**What is required**: Find the lines of the records in which the word "text" appears and report how many there are, as a number alone.

**Source material**:
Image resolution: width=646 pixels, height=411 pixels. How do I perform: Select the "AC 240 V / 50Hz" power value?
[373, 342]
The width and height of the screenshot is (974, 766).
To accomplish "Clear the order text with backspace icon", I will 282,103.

==

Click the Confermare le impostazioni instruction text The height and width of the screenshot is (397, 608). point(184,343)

==

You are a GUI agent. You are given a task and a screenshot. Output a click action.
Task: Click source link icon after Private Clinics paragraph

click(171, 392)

**Response**: 2